Modular multilevel converter (MMC)

Modular Multilevel Converters (MMCs) are a type of power electronic converter used for medium- and high- voltage direct current convertion, consisting of a multitude (up to several hundreds) of series-connected sub-modules of relatively low voltage rating. This topology creates multiple output voltage levels, providing improved efficiency and voltage control in high-power electrical systems.

MMCs are a key technology in driving the energy transition of our society, providing improved efficiency, power quality, fault-tolerance and higher power density.
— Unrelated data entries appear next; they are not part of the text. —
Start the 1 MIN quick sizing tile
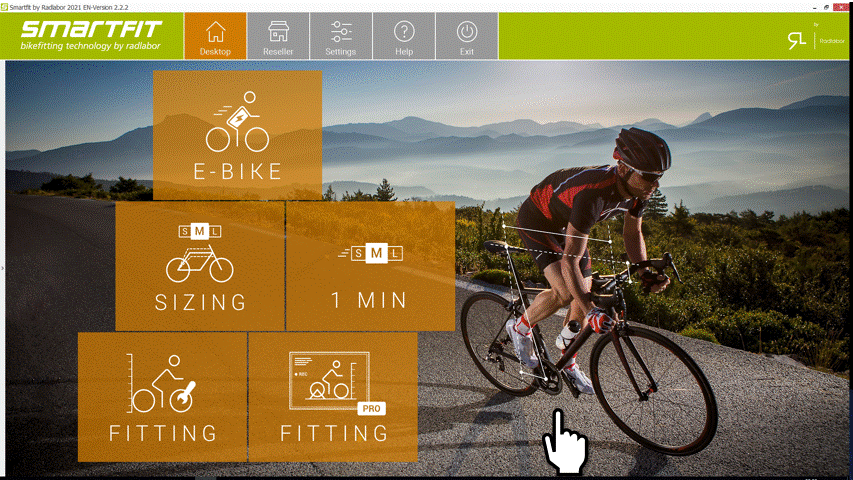Image resolution: width=853 pixels, height=480 pixels. (x=370, y=266)
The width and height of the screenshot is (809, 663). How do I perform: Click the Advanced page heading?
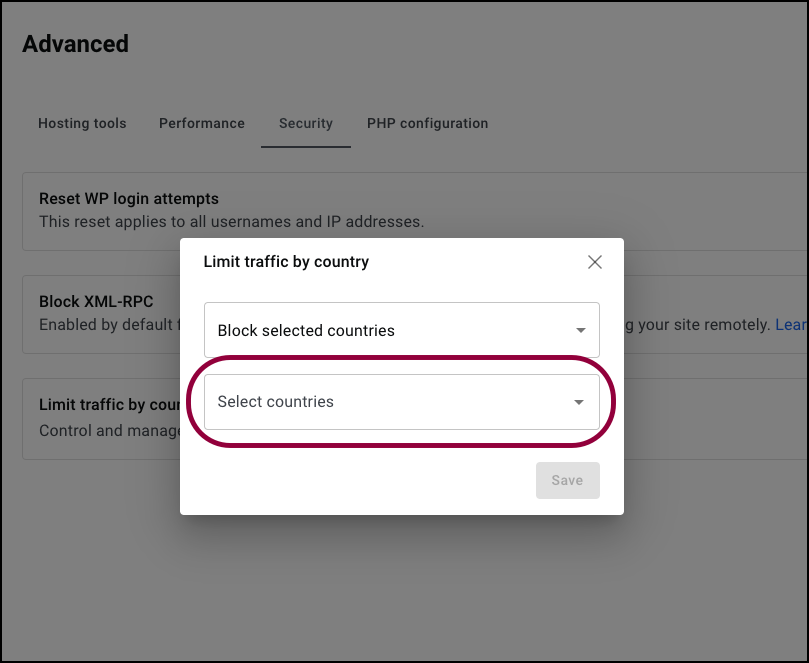(75, 44)
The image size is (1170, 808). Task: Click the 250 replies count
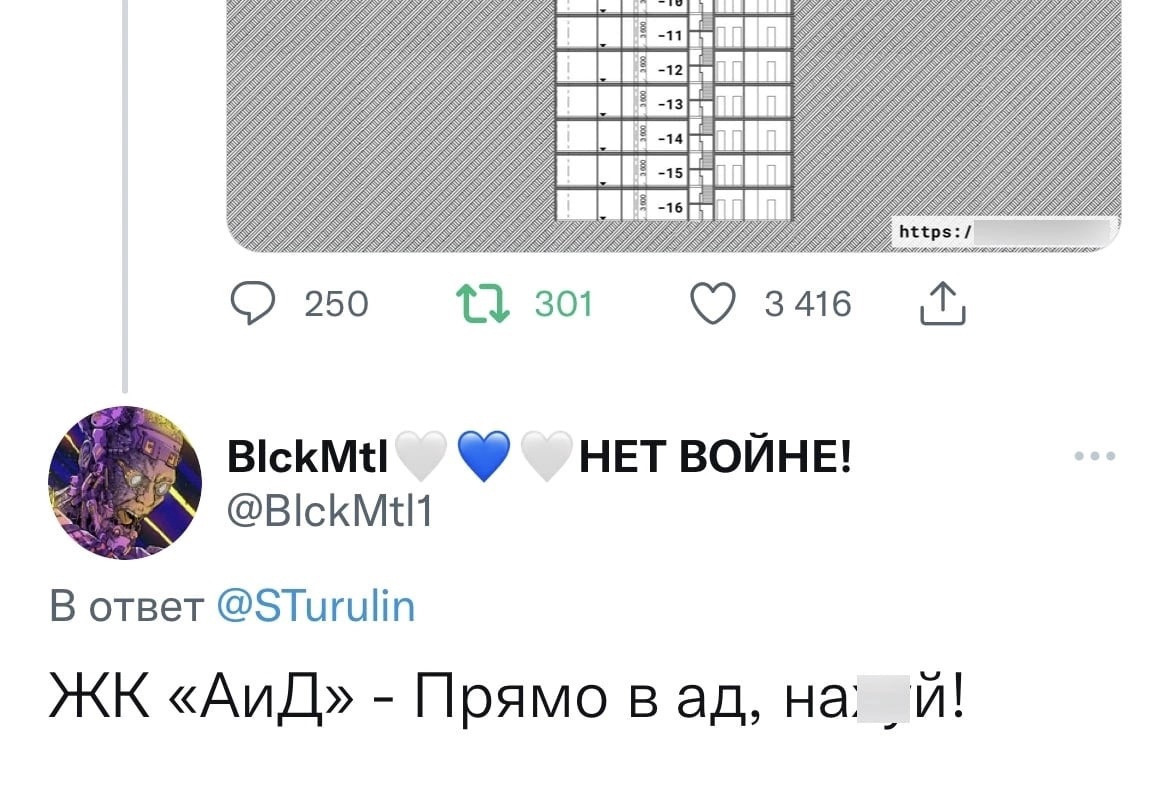click(336, 304)
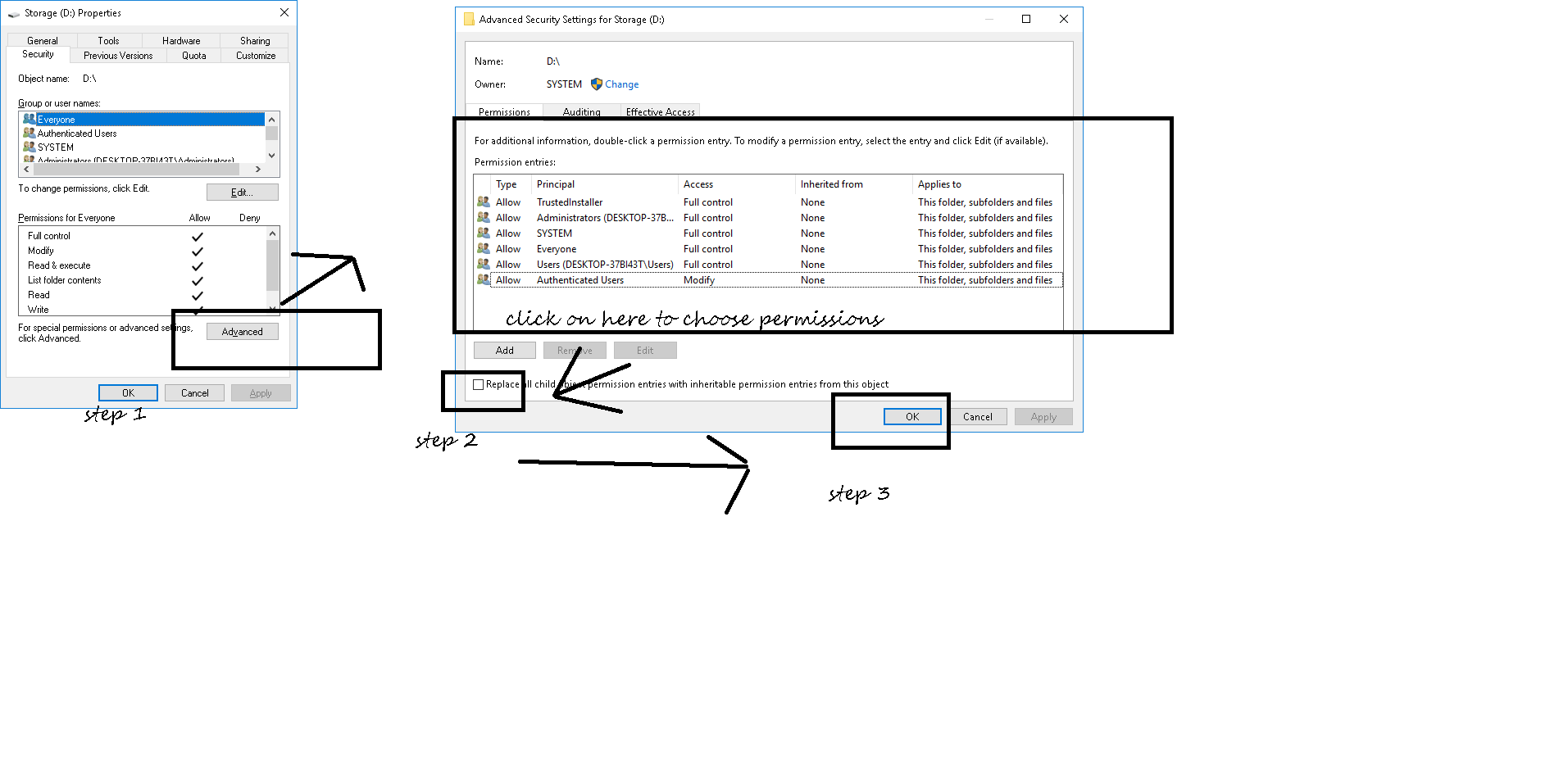Open the Effective Access tab
The width and height of the screenshot is (1568, 766).
click(660, 112)
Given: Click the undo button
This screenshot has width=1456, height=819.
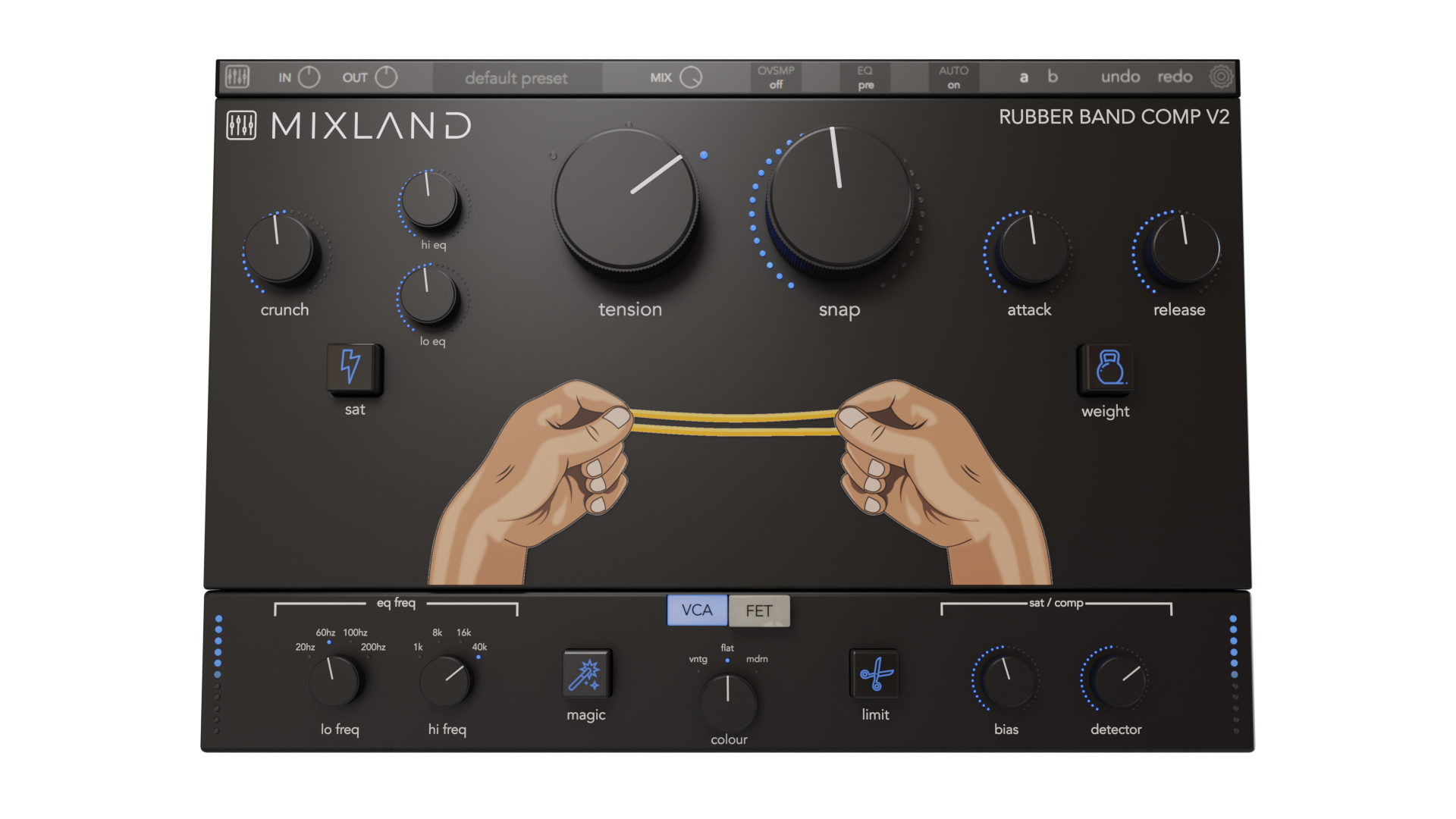Looking at the screenshot, I should (1120, 77).
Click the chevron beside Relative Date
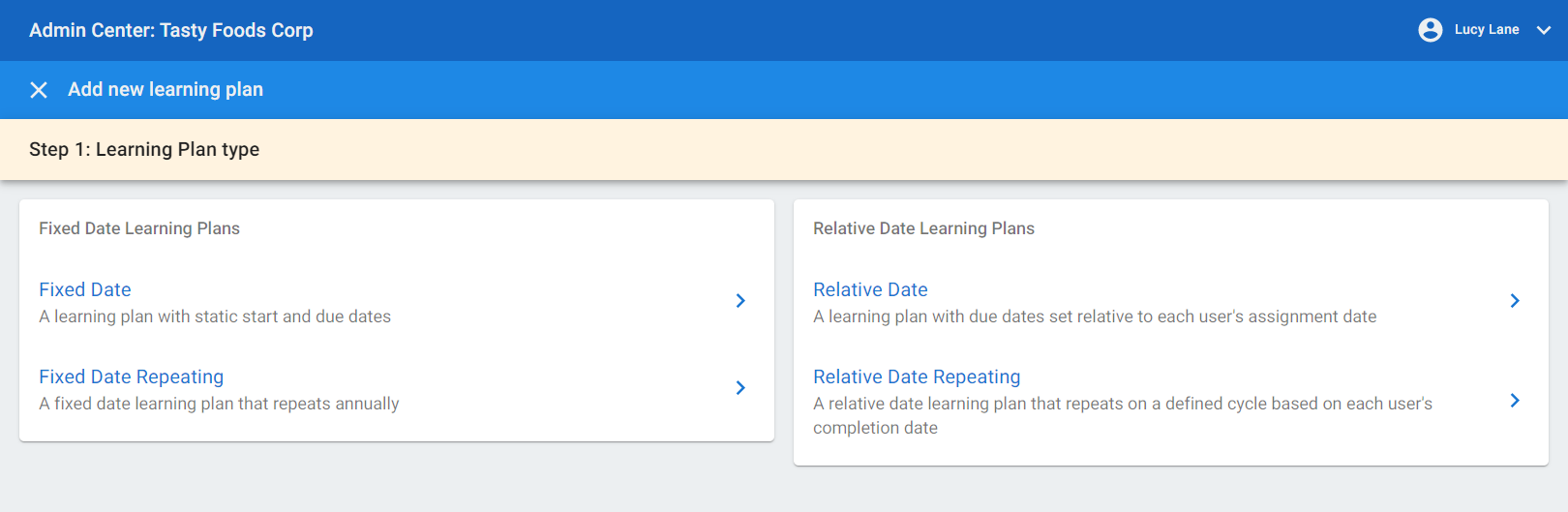 [1515, 301]
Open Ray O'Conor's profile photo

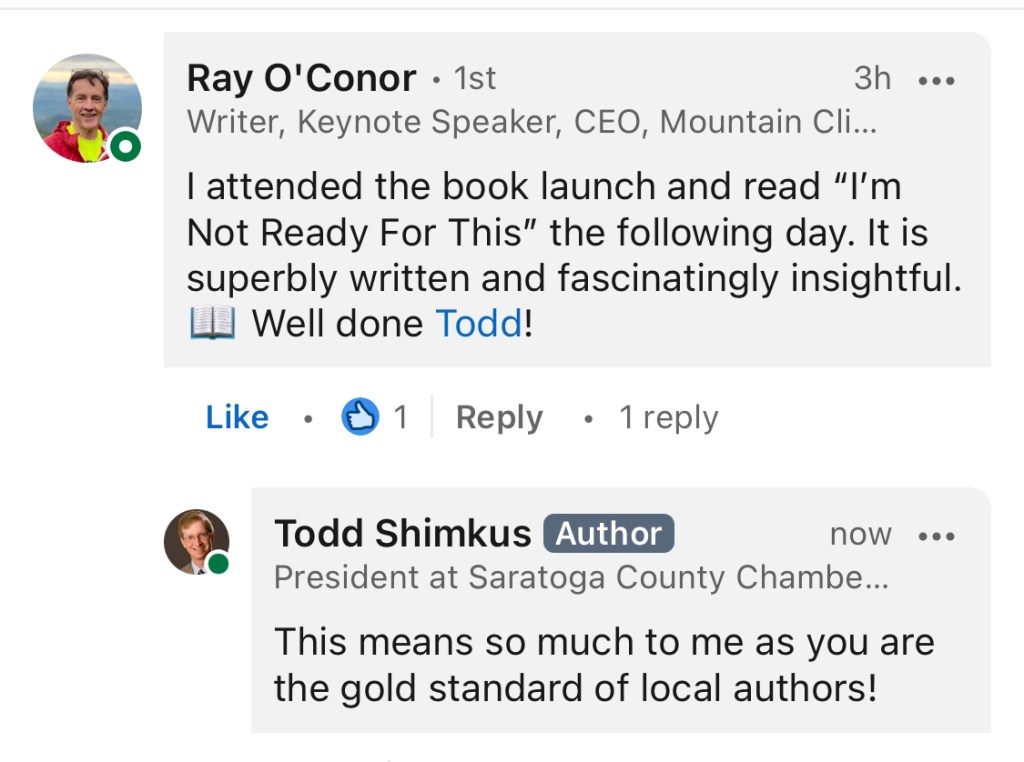[87, 108]
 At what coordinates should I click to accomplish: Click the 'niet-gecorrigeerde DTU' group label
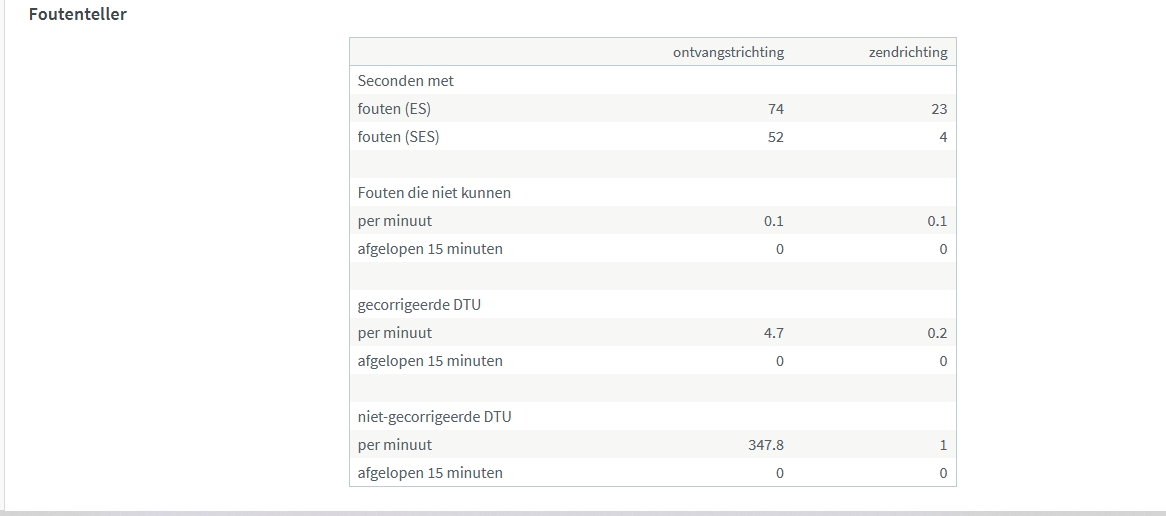tap(434, 417)
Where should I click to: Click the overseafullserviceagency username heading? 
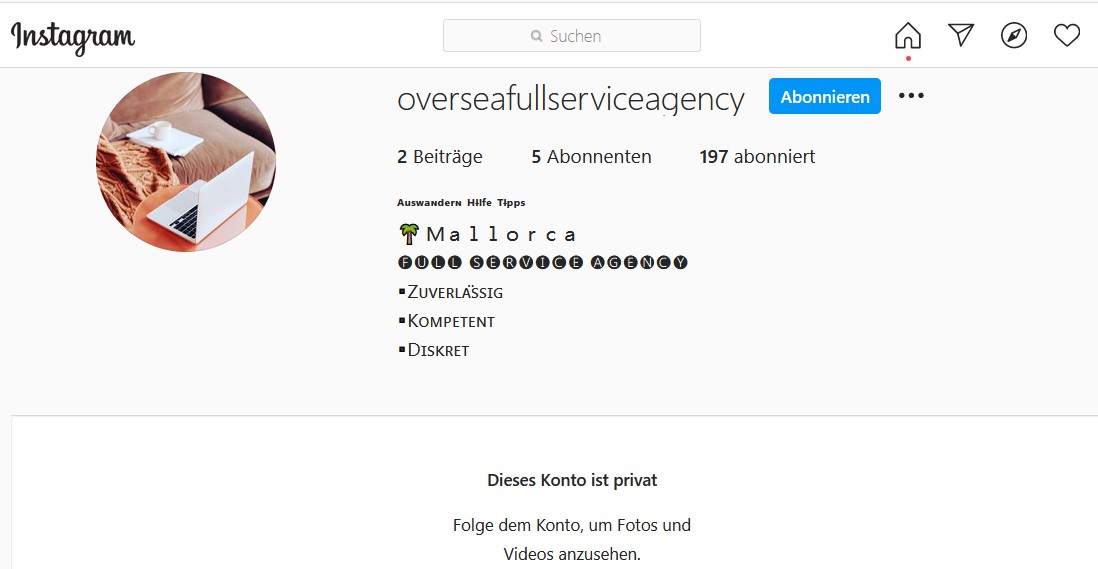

The ability to operate in different voltage ranges makes such technology essential for the development of both AC and DC grids. By leveraging the capabilities of MMC technology, we can shape the energy systems for a sustainable future.  

Our 500 kVA - 9 levels modular multilevel converter (MMC)
Our 500 kVA - 9 levels modular multilevel converter (MMC)

MMC technology is crucial for medium-voltage range hybrid grids. Despite the requirement for a large number of power electronic devices, ensuring a highly reliable converter is essential to enable uninterrupted operation and reduced maintenance time. Fraunhofer ISIT offers the following benefits:

  • High efficiency step-down operation: enhance inter-connectivity to hybrid grids
  • DC fault ride-trough: ensure grid stability during faults 
  • Innovative overcurrent management to support AC grids
  • Well-equipped medium-voltage laboratory for tests up to 10 kV – 1 MVA with flexible multiple low-voltage and medium-voltage MMC setups.

Due to the modularity, MMC topologies can be a promising solution for Hybrid grids. However, the increased number of cells, balancing the cell voltages at pre-requisite level becomes a challenging task specially with hybrid grids where fast dynamics has to be taken care of. Additionally, with increased number of devices the probability of a device failure can increase which can affect the system operation or can even interrupt the continuity of the service. Hence, accurate thermal management of the MMC converter becomes extremely necessary for such applications.

At Fraunhofer ISIT, we develop hardware solutions for medium-voltage connected MMCs, including half bridge, full bridge, and hybrid structures. To ensure optimal performance and reliability, we also conduct research on thermal monitoring with minimal extra-hardware. This enables us to implement active thermal control and incorporate effective overcurrent management capabilities into the converter. Additionally, we also investigate advanced control techniques, in particular for simultaneous electrical and thermal balancing, and, at system level, for grid forming to enhance the converter’s integration with the power grid.  

Offshore Wind Farms

  • High power transfer capability
  • Low power losses for high distances
  • Independent control of active and reactive power


  • Fast dynamics for voltage regulation
  • Low harmonic distortion
  • High efficiency for hot-standby solutions

Fast Charging stations

  • High controllability
  • Integration of energy storage units
  • High power density and efficiency

MVDC Distribution

  • Improved connectivity
  • Increases power capacity by up to 80% compared to AC
  • Power flow control
  • High flexibility

  • Investigation of the external connection mechanism for measuring the voltage drop of power semiconductors during operation.
  • Evaluation of different modulations in the MMC and their effects on the DC-side current and on the wiring of the converter.
  • Investigation of protection strategies using the device's temperature inference based on its TSEP.
  • Development of a methodology that correlates device temperature and circulating current.